Pool Corporation (the Company, which may be referred to as we, us or our) prepared the unaudited interim Consolidated Financial Statements following U.S. generally accepted accounting principles (GAAP) and the requirements of the Securities and Exchange Commission (SEC) for interim financial information. As permitted under those rules, we have condensed or omitted certain footnotes and other financial information required for complete financial statements.  

On July 31, 2014, we completed the purchase of a 60% interest in Pool Systems Pty. Ltd. (PSL), an Australian company. We accounted for this acquisition using the acquisition method of accounting. The purchase constitutes a controlling interest in the acquired company, which requires us to consolidate PSL’s financial position and results of operations from the date of acquisition.

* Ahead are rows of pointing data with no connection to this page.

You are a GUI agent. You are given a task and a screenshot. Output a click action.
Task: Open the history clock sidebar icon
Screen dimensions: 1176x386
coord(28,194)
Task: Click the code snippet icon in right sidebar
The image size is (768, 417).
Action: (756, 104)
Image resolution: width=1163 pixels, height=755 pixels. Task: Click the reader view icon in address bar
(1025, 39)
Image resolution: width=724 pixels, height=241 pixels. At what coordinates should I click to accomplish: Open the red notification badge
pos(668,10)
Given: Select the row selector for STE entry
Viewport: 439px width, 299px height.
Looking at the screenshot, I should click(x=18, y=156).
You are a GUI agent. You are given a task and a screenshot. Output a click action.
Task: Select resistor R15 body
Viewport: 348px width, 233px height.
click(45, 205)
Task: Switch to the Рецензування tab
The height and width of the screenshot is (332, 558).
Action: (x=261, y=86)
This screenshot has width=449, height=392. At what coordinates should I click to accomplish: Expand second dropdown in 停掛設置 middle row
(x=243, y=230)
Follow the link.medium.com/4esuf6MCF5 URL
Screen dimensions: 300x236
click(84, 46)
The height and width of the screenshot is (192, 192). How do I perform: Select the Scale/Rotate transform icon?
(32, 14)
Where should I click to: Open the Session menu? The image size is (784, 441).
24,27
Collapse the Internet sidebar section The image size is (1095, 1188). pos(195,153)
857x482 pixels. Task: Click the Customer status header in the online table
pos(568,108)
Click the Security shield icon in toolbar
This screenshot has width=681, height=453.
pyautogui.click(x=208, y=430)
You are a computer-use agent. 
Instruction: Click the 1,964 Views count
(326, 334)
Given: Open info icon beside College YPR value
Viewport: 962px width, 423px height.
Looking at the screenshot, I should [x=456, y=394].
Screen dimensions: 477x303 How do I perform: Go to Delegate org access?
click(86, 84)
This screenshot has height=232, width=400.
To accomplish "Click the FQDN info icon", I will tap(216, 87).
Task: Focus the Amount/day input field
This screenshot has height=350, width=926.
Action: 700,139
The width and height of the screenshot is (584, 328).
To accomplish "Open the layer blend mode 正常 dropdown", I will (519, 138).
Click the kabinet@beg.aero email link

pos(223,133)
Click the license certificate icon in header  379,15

The Consolidated Financial Statements include all normal and recurring adjustments that are necessary for a fair presentation of our financial position and operating results. All significant intercompany accounts and intercompany transactions have been eliminated.

A description of our significant accounting policies is included in our 2014 Annual Report on Form 10-K. You should read the interim Consolidated Financial Statements in conjunction with the Consolidated Financial Statements and accompanying notes in our Annual Report.  The results for our three month period ended March 31, 2015 are not necessarily indicative of the expected results for our fiscal year ending December 31, 2015.

Reclassifications

On our Condensed Consolidated Statements of Cash Flows, for comparative purposes, we reclassified certain amounts in 2014 to conform to our 2015 presentation. Within Net cash used in operating activities, we now include the amount of our provision for deferred income taxes as opposed to the change in deferred income taxes within the Other line item. This change resulted in a reclassification of amounts between the Other line item and the Accrued expenses and other current liabilities line item. This reclassification had no impact on our Net cash used in operating activities or total cash flows for any period presented.

Variable Interest Entity

In February 2015, we entered into a five-year credit agreement with a swimming pool retailer. Under this agreement and the related revolving note, we are the primary lender of operating funds for this entity. The total lending commitment under the credit agreement is $8.5 million, of which $6.6 million was outstanding as of March 31, 2015. Amounts outstanding under the credit agreement are recorded within Other assets, net on our Consolidated Balance Sheets and are collateralized by certain assets of the business. We have a variable interest in this entity; however, we have no decision-making authority over its activities through voting or other rights. Additionally, we have no obligation to absorb any of its losses, nor do we have the right to receive any residual returns, should either occur. We are not considered the primary beneficiary of this variable interest entity, and therefore we are not required to consolidate this entity’s financial statements.
 
Retained Deficit

We account for the retirement of treasury shares as a reduction of retained earnings (deficit).   As of March 31, 2015, the Retained deficit on our Consolidated Balance Sheets reflects cumulative net income, the cumulative impact of adjustments for changes in accounting pronouncements, treasury share retirements since the inception of our share repurchase programs of $824.1 million and cumulative dividends of $284.5 million.